Planting Flexibility Is Great But It Does Not Address Overproduction (By Itself)

Hands down, the most popular feature of the 1996 Farm Bill among farmers is planting flexibility. It is of such importance to them that farmers often talk of planting flexibility as if it were another name for the farm bill itself and vice versa.

Since complying with the planting rules of previous farm legislation was such a pain, it is little wonder that planting flexibility is so popular. No longer do farmers worry about planting within their commodity-specific base acreage to be eligible for direct payments and other farm program benefits. Nor are farmers asked to set-aside a portion of their planted base acreage.

With planting flexibility, the logistics of farming is much simpler since relatively large parcels of land can be planted to a crop and then completely rotated into another crop the following year. Before, additional time and machinery trips were required because a land parcel was most likely divided among two or more crops, some crops with and some without assigned base. And, in some years, set-aside acreage was part of the mix.
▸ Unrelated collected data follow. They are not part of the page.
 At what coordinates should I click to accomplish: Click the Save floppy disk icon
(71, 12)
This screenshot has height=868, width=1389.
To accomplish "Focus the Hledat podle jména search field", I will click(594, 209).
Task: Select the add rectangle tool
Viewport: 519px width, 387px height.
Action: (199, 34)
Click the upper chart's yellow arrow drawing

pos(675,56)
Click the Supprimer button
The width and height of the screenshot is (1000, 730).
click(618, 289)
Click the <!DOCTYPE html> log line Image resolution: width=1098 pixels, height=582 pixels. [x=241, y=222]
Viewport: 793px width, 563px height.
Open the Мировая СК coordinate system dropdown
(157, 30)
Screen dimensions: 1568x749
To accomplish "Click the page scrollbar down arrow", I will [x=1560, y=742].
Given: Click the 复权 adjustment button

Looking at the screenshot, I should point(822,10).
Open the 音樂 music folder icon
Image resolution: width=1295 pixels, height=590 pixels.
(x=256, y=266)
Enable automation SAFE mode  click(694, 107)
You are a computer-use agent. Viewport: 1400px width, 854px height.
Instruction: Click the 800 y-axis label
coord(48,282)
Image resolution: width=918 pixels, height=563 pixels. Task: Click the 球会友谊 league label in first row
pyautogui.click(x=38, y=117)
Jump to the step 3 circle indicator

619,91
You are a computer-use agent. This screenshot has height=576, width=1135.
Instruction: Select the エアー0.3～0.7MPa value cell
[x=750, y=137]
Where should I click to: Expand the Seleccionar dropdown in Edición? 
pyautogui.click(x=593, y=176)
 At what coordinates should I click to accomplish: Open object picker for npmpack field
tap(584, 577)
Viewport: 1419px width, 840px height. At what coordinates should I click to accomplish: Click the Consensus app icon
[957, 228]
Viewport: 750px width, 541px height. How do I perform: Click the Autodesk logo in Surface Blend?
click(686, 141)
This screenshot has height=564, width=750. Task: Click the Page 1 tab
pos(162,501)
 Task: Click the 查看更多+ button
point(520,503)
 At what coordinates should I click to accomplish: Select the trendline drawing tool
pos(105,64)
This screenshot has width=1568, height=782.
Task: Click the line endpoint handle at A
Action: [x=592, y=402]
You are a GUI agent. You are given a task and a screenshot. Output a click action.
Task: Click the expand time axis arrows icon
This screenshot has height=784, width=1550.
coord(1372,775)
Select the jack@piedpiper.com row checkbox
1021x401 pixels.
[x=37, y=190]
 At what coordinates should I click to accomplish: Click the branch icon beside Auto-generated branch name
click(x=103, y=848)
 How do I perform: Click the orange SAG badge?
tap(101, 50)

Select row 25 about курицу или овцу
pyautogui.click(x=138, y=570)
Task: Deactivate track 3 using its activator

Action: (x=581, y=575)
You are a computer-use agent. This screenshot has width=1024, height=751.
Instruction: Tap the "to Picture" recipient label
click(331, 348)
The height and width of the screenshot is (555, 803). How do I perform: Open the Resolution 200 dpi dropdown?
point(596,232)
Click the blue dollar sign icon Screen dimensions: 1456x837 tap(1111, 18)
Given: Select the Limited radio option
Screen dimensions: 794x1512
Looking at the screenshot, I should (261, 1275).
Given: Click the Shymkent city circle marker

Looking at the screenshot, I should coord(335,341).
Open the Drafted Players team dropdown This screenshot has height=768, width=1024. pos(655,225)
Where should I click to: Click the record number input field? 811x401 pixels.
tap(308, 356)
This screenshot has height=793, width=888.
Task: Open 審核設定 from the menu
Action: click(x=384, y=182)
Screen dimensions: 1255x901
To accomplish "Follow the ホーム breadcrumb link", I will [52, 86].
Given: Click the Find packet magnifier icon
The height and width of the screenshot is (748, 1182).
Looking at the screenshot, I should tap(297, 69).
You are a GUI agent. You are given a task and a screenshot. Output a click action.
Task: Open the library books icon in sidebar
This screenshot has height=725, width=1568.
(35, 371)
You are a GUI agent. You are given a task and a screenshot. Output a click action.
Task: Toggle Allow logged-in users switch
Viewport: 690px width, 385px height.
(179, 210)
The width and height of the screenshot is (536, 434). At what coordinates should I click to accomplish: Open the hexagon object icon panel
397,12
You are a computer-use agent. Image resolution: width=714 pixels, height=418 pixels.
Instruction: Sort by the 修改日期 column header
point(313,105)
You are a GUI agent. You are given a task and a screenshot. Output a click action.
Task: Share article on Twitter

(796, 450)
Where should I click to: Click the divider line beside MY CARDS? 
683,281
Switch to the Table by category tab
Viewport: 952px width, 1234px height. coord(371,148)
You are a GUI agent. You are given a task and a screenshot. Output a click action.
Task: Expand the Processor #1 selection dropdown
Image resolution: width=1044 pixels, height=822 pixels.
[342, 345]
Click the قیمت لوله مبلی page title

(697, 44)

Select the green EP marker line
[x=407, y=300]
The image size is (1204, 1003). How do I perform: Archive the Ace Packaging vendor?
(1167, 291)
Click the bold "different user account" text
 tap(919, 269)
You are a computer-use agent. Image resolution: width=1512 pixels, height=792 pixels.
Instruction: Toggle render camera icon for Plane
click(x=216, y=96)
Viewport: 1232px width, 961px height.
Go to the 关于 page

The smaller the independent parcel, owned by a certain landlord for example, the more inconvenient it was to comply with the planting rules and set-aside regulations of previous farm bills.

Given its universal popularity, it is an almost certain bet that planting flexibility will be part of the next farm bill. From the standpoint of operating a farm, its advantages are obvious and very real. But how does it affect crop output sector-wide? It allows farmers to collectively shift acreage from one crop to another as prices vary across crops. That is, with planting flexibility, total crop acreage is allocated to individual crops based on relative profitability.

If the crop sector’s major problem was that the mix of crops was wrong, planting flexibility and AMTA payments of the 1996 Farm Bill would quickly solve the problem.

Rather than the wrong crop mix, the primary problem is one of oversupplies and low prices for major crops generally. Planting flexibility allows the acreage/supply of individual crops to be more price responsive, but the introduction of planting flexibility apparently has not caused the total of crop acreage to become relatively price responsive. While there have been shifts among crop acreages since 1996, total planted acreage for the four major crops—corn, soybeans, wheat and cotton—has remained virtually unchanged even though season average prices for the crops have dropped by about forty percent. Planting flexibility has much to do with the mix of crops planted; it has little or nothing to do with the totality of acreage planted to crops.

Actually, planting flexibility is a recycled concept. It was first introduced as part of the 1970 Farm Bill. Programs were administered using each farm’s Normal Crop Acreage rather than crop-specific bases. Subsequent legislation reintroduced crop-specific bases largely to allow more targeting of program benefits to those crops specifically in oversupply.

Is it time to revisit the concept of normal crop acreage as a potential means to address a general overcapacity problem in crop agriculture? A percentage of normal crop acreage could be diverted after which farmers would be free to plant whatever they wanted.

What do you think about a paid land diversion program in which farmers bid on rental rate for the land set aside? The bidding could be similar to that used for the Conservation Reserve Program but the land would be set aside for only one to three years and with no or few restrictions on the nature of cropland that could be diverted.

With either of these program types and others, planting flexibility could be retained while adjusting supplies to the realities of demand.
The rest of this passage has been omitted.